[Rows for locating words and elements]
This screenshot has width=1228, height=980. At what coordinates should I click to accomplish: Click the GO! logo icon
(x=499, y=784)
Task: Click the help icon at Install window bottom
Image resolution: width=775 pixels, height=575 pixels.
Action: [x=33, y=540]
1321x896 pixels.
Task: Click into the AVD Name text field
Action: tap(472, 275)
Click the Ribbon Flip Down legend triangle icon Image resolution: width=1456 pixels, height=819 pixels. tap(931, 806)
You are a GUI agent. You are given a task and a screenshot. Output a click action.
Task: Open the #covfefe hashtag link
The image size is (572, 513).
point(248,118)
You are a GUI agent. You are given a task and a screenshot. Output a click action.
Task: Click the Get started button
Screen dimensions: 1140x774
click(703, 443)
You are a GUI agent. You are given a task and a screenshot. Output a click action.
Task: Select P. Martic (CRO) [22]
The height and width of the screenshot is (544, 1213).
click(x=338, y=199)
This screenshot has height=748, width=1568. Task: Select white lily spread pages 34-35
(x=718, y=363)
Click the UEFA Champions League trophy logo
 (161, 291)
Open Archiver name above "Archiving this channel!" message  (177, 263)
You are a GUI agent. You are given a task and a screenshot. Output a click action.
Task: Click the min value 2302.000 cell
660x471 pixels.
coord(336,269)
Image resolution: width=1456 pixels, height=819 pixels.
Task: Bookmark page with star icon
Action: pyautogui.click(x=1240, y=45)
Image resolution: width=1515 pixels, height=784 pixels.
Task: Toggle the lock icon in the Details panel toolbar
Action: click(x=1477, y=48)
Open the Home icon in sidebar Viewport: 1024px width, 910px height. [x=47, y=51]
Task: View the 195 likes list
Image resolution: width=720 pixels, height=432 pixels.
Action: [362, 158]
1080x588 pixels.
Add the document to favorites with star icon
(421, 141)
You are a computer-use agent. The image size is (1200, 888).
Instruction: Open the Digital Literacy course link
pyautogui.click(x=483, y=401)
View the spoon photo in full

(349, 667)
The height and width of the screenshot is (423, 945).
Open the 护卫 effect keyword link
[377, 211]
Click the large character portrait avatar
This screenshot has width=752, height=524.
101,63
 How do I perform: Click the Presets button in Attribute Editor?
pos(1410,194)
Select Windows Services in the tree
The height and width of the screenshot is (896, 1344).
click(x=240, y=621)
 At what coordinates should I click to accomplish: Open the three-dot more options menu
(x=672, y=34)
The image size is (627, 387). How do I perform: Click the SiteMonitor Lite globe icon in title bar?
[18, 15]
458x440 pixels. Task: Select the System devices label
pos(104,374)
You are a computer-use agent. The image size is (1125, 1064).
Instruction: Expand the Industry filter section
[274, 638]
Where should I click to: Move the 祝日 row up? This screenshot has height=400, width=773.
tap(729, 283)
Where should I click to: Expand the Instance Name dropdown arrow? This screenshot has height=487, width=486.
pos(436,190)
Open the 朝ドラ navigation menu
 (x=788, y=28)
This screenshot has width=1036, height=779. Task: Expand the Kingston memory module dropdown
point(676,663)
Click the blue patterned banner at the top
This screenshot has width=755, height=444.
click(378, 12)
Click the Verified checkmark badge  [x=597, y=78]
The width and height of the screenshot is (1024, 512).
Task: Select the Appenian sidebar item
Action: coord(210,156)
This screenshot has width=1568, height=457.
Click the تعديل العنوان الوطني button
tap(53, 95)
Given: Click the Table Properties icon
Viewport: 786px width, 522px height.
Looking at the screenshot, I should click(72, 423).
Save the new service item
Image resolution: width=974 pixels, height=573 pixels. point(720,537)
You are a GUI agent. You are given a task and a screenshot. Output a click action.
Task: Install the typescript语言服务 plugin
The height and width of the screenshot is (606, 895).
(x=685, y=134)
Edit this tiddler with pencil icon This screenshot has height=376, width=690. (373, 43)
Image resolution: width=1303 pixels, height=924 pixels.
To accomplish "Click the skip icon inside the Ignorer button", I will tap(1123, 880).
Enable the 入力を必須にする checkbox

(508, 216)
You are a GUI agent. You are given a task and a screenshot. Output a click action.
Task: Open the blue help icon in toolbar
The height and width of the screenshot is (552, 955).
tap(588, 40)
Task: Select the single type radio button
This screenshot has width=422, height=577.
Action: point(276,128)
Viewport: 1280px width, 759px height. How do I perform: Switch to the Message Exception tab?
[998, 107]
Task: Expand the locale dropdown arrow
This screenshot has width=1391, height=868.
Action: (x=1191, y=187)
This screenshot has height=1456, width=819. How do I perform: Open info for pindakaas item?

#### YOUR GOAL
Write out every row above, word for word, with each line as it appears.

#### WRITTEN SOLUTION
This screenshot has width=1228, height=980. At what coordinates should I click to accomplish: Click the GO! logo icon
(x=499, y=784)
Task: Click the help icon at Install window bottom
Image resolution: width=775 pixels, height=575 pixels.
Action: [x=33, y=540]
1321x896 pixels.
Task: Click into the AVD Name text field
Action: tap(472, 275)
Click the Ribbon Flip Down legend triangle icon Image resolution: width=1456 pixels, height=819 pixels. tap(931, 806)
You are a GUI agent. You are given a task and a screenshot. Output a click action.
Task: Open the #covfefe hashtag link
The image size is (572, 513).
point(248,118)
You are a GUI agent. You are given a task and a screenshot. Output a click action.
Task: Click the Get started button
Screen dimensions: 1140x774
click(703, 443)
You are a GUI agent. You are given a task and a screenshot. Output a click action.
Task: Select P. Martic (CRO) [22]
The height and width of the screenshot is (544, 1213).
click(x=338, y=199)
This screenshot has height=748, width=1568. Task: Select white lily spread pages 34-35
(x=718, y=363)
Click the UEFA Champions League trophy logo
 (161, 291)
Open Archiver name above "Archiving this channel!" message  (177, 263)
You are a GUI agent. You are given a task and a screenshot. Output a click action.
Task: Click the min value 2302.000 cell
660x471 pixels.
coord(336,269)
Image resolution: width=1456 pixels, height=819 pixels.
Task: Bookmark page with star icon
Action: pyautogui.click(x=1240, y=45)
Image resolution: width=1515 pixels, height=784 pixels.
Task: Toggle the lock icon in the Details panel toolbar
Action: click(x=1477, y=48)
Open the Home icon in sidebar Viewport: 1024px width, 910px height. [x=47, y=51]
Task: View the 195 likes list
Image resolution: width=720 pixels, height=432 pixels.
Action: [362, 158]
1080x588 pixels.
Add the document to favorites with star icon
(421, 141)
You are a computer-use agent. The image size is (1200, 888).
Instruction: Open the Digital Literacy course link
pyautogui.click(x=483, y=401)
View the spoon photo in full

(349, 667)
The height and width of the screenshot is (423, 945).
Open the 护卫 effect keyword link
[377, 211]
Click the large character portrait avatar
This screenshot has width=752, height=524.
101,63
 How do I perform: Click the Presets button in Attribute Editor?
pos(1410,194)
Select Windows Services in the tree
The height and width of the screenshot is (896, 1344).
click(x=240, y=621)
 At what coordinates should I click to accomplish: Open the three-dot more options menu
(x=672, y=34)
The image size is (627, 387). How do I perform: Click the SiteMonitor Lite globe icon in title bar?
[18, 15]
458x440 pixels. Task: Select the System devices label
pos(104,374)
You are a computer-use agent. The image size is (1125, 1064).
Instruction: Expand the Industry filter section
[274, 638]
Where should I click to: Move the 祝日 row up? This screenshot has height=400, width=773.
tap(729, 283)
Where should I click to: Expand the Instance Name dropdown arrow? This screenshot has height=487, width=486.
pos(436,190)
Open the 朝ドラ navigation menu
 (x=788, y=28)
This screenshot has width=1036, height=779. Task: Expand the Kingston memory module dropdown
point(676,663)
Click the blue patterned banner at the top
This screenshot has width=755, height=444.
click(378, 12)
Click the Verified checkmark badge  [x=597, y=78]
The width and height of the screenshot is (1024, 512).
Task: Select the Appenian sidebar item
Action: coord(210,156)
This screenshot has width=1568, height=457.
Click the تعديل العنوان الوطني button
tap(53, 95)
Given: Click the Table Properties icon
Viewport: 786px width, 522px height.
Looking at the screenshot, I should click(72, 423).
Save the new service item
Image resolution: width=974 pixels, height=573 pixels. point(720,537)
You are a GUI agent. You are given a task and a screenshot. Output a click action.
Task: Install the typescript语言服务 plugin
The height and width of the screenshot is (606, 895).
(x=685, y=134)
Edit this tiddler with pencil icon This screenshot has height=376, width=690. (373, 43)
Image resolution: width=1303 pixels, height=924 pixels.
To accomplish "Click the skip icon inside the Ignorer button", I will tap(1123, 880).
Enable the 入力を必須にする checkbox

(508, 216)
You are a GUI agent. You are given a task and a screenshot. Output a click action.
Task: Open the blue help icon in toolbar
The height and width of the screenshot is (552, 955).
tap(588, 40)
Task: Select the single type radio button
This screenshot has width=422, height=577.
Action: point(276,128)
Viewport: 1280px width, 759px height. How do I perform: Switch to the Message Exception tab?
[998, 107]
Task: Expand the locale dropdown arrow
This screenshot has width=1391, height=868.
Action: (x=1191, y=187)
This screenshot has height=1456, width=819. How do I perform: Open info for pindakaas item?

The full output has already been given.